Origine et histoire de l'Église Sainte-Ségolène
L’église Sainte-Ségolène, située place Jeanne-d’Arc à Metz, trouve ses origines au IXe siècle avec une chapelle carolingienne construite entre 800 et 830 dans le quartier des vignerons d’Aiest. Une mention écrite de 912, dans un cartulaire de l’abbaye de Gorze, atteste son existence précoce. De cette première construction, seule une crypte subsiste sous le chœur actuel. Le culte de sainte Ségolène, une figure albigeoise du VIIe siècle, s’implante tôt en Lorraine, expliquant la dédicace de l’édifice.
Au XIIIe siècle, l’urbanisation du quartier rend l’église carolingienne trop exiguë. Une reconstruction en style gothique débute vers 1250, simultanément à la cathédrale Saint-Étienne. Le chœur, deux absidioles et les trois premières travées de la nef, bâtis en pierre de Jaumont, datent de cette période. Entre 1470 et 1500, un porche gothique flamboyant est ajouté, agrandissant l’édifice. Des fresques des XIIIe-XVIe siècles, découvertes en 1850 mais disparues en 1898, témoignaient de cette riche histoire médiévale.
La transformation la plus radicale intervient entre 1896 et 1898 sous la direction de l’architecte allemand Conrad Wahn, durant l’Annexion. Seuls le chœur et les trois premières travées sont préservés : la nef est agrandie, le porche et le clocher du XVe siècle détruits, remplacés par une façade néo-gothique à trois portails et deux flèches jumelles, inspirée de l’église Sainte-Élisabeth de Marbourg. Les sculptures des portails sont réalisées par Auguste Dujardin, déjà actif à la cathédrale Saint-Étienne, tandis qu’Eugène Vallin de Nancy conçoit la porte de bronze du portail central (1903).

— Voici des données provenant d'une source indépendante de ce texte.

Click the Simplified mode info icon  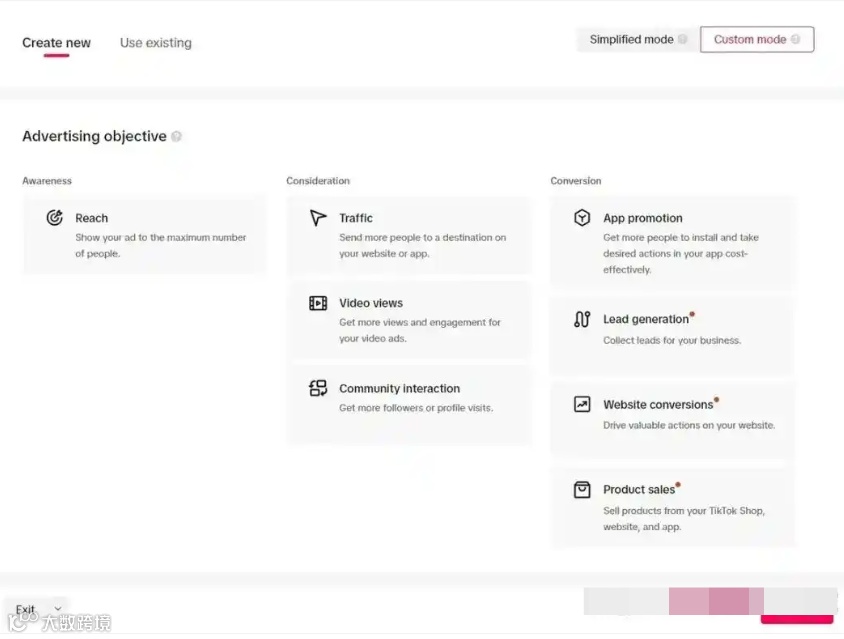(683, 40)
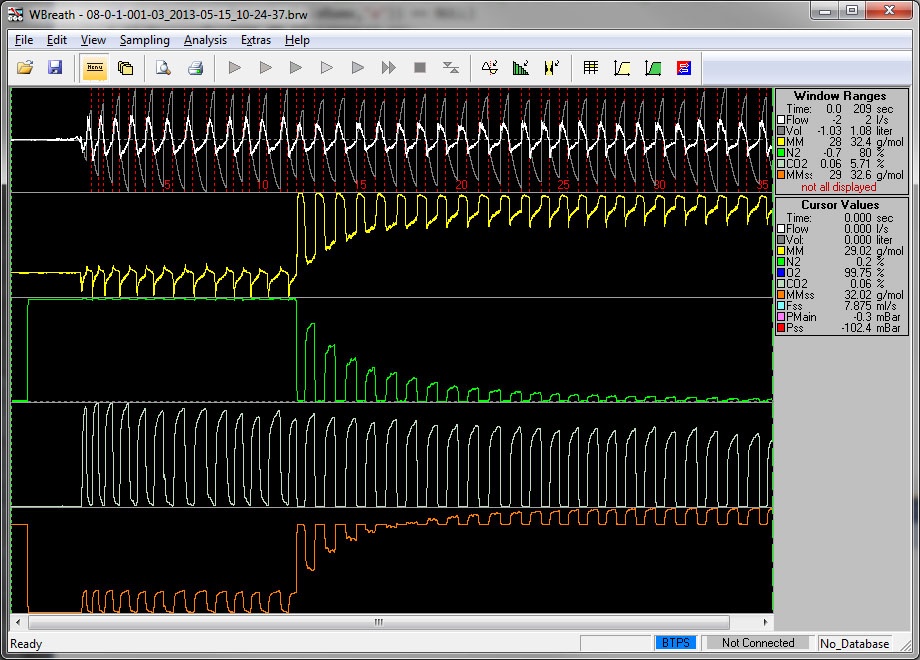Click the Print Preview toolbar icon
The height and width of the screenshot is (660, 920).
[x=162, y=68]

L’intérieur conserve des éléments gothiques messins du XIIIe siècle, visibles dans les piliers, fenêtres et chapiteaux du chœur. Parmi les œuvres remarquables figurent deux statues du XVe siècle (saints Ferréol et Ferjeux), une statue en bois stuqué de sainte Ségolène (XVIe siècle), et des vitraux allant du XIIe au XIXe siècle. Le plus ancien, une crucifixion rhénane du XIIe siècle dans la chapelle de la Vierge, est considéré comme le plus vieux vitrail de Lorraine. D’autres vitraux, comme ceux des donateurs Jean Bataille (XVe siècle) ou ceux de Laurent-Charles Maréchal (1848-1855), complètent cet ensemble.
L’orgue, construit en 1890 par Dalstein-Haerpfer de Boulay, compte 31 jeux. Bien que partiellement restauré en 2000 par Laurent Plet pour un usage pédagogique, il nécessite une restauration complète. L’église, classée monument historique en totalité depuis 2013, abrite aujourd’hui la paroisse franco-polonaise de Metz. Son clocher compte sept cloches de volée, et sa façade, malgré ses remaniements, reste un exemple marquant de l’éclectisme architectural lorrain.